In Florida, on Thursday, April 11, an affiliate nexus-warehouse bill introduced by Sen. Nancy Detert (R-Sarasota) passed the Florida Senate Appropriations Subcommittee on Finance and Tax. The bill would require remote retailers that maintain an office, distribution facility, warehouse, storage place, or similar place of business in the state or that have a network of online affiliates acting as sales agents in the state that do $10,000 or more in sales in a one-year period to collect and remit sales tax.

“This has been something that the business community has wanted us to do for a long time,” said Sen. Detert, as reported by MySunCoast.com. “They call it e-fairness. Our local businesses, brick-and-mortar small business people collect sales tax but they are at a disadvantage with people who sell the same products on the Internet.”

Detert told MySunCoast.com the state’s current tax code results in unfair competition for many stores, and that the sales tax inequity also resulted in a revenue loss of more than $449 million in 2012. “Our tax code was written before the Internet was invented, so this is basically a tax modernization that will result in collecting some taxes that weren’t previously collected,” Detert noted.

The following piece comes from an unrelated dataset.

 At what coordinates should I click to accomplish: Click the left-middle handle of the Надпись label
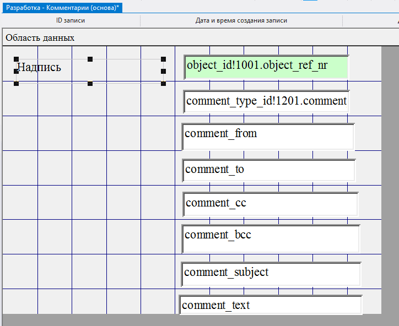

Florida booksellers are urged to contact their state lawmakers to encourage them to support SB316 and its House companion legislation, HB7097.

Ohio

Ohio’s House of Representatives has proposed expanding the definition of nexus to include so-called “drop shippers” in the state, points at which a manufacturer’s product is “shipped in and re-boxed as the Internet retailer’s shipment,” reported CPA Practice Advisor.

The language expanding what constitutes a physical presence in the state has been added to Ohio’s two-year budget bill. If passed, it essentially would require an online retailer such as Amazon.com to collect and remit in the state.

The expansion of the definition of nexus was advocated by the Ohio Council of Retail Merchants (OCRM), which noted that Ohio loses $200 million a year in sales collection as a result of goods purchased online. “This is the number-one issue for retailers nationwide,” Gordon Gough, OCRM executive vice president and chief financial officer, told CPA Practice Advisor. “It doesn’t discriminate. [Untaxed Internet sales] hurt small retailers as well as large retailers.”

A final budget must reach the governor’s desk by June 30.

West Virginia

On Saturday, April 13, the West Virginia legislature approved HB2754, a bill that would require remote retailers with a warehouse or subsidiary in the state to collect and remit sales tax for in-state purchases. Amazon.com has a customer service center in the state.

The bill passed the House by a vote of 85-12, as reported by Associated Press, and was then unanimously passed by the Senate. The bill was proposed by Gov. Earl Ray Tomblin.